Set out word for word the line that contains "Task: Select the Chat clicks tab" and each line after it, through the end of the data below, but exclude the pictures.
-.-.-
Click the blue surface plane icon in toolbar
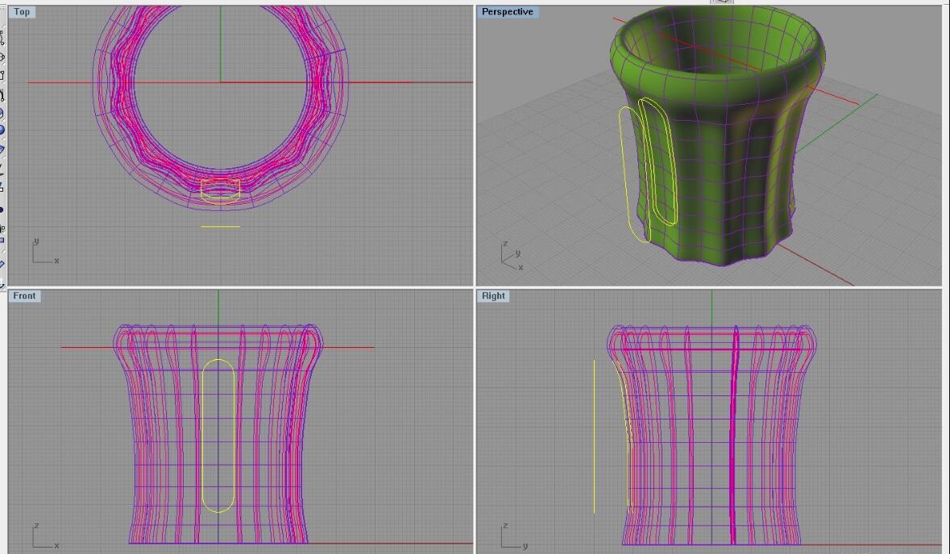[2, 149]
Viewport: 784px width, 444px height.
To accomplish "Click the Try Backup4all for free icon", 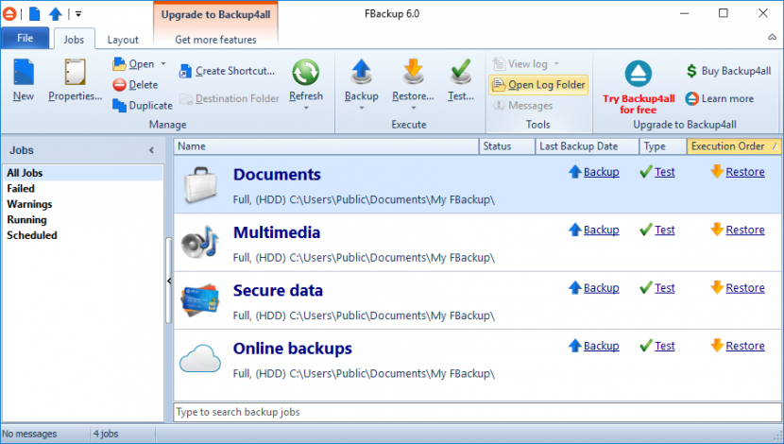I will 639,74.
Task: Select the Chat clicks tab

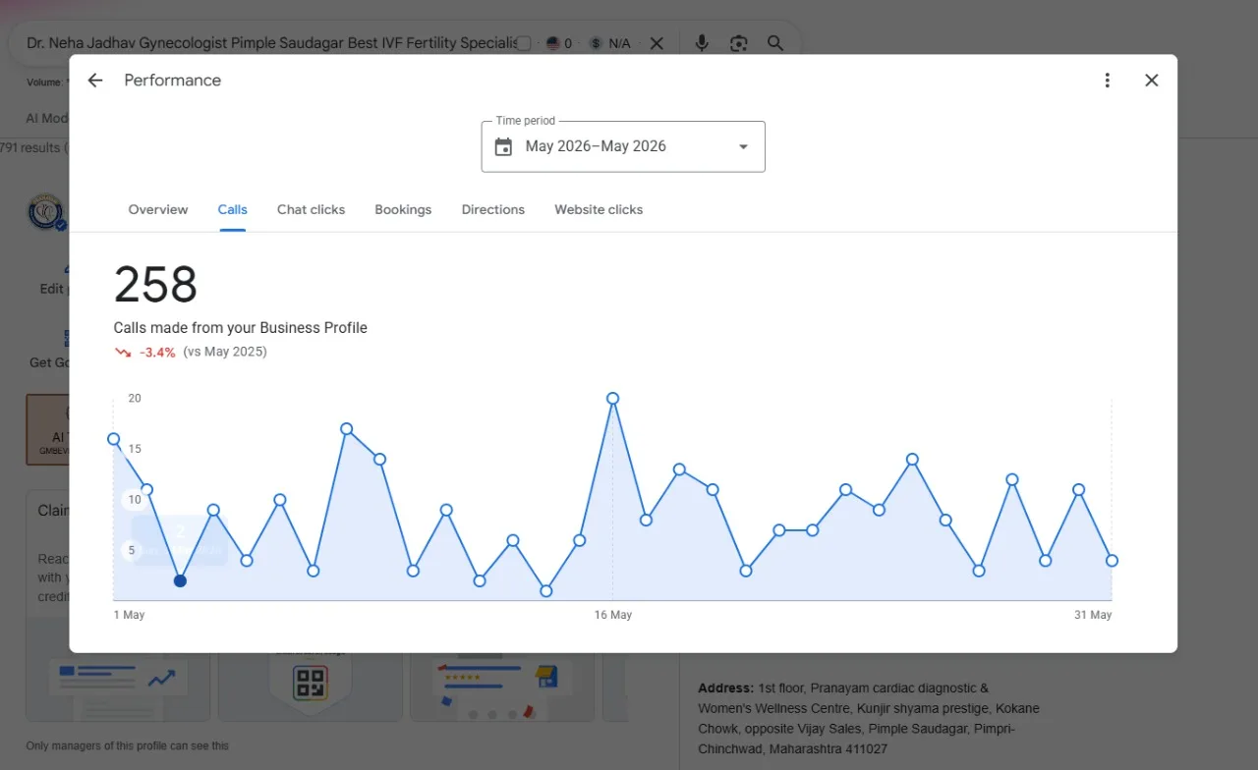Action: [311, 209]
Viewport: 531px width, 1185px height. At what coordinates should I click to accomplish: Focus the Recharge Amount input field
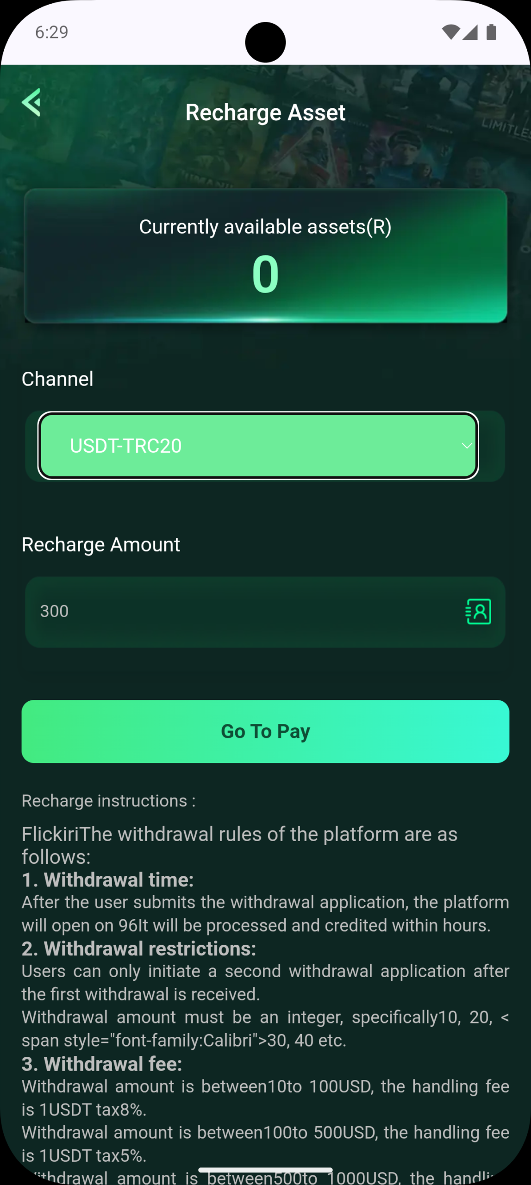(241, 611)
-.-.-
▶ ANSWER TO THE EXERCISE
Task: Select the Chat clicks tab

Action: [311, 209]
Viewport: 531px width, 1185px height. At what coordinates should I click to accomplish: Focus the Recharge Amount input field
(241, 611)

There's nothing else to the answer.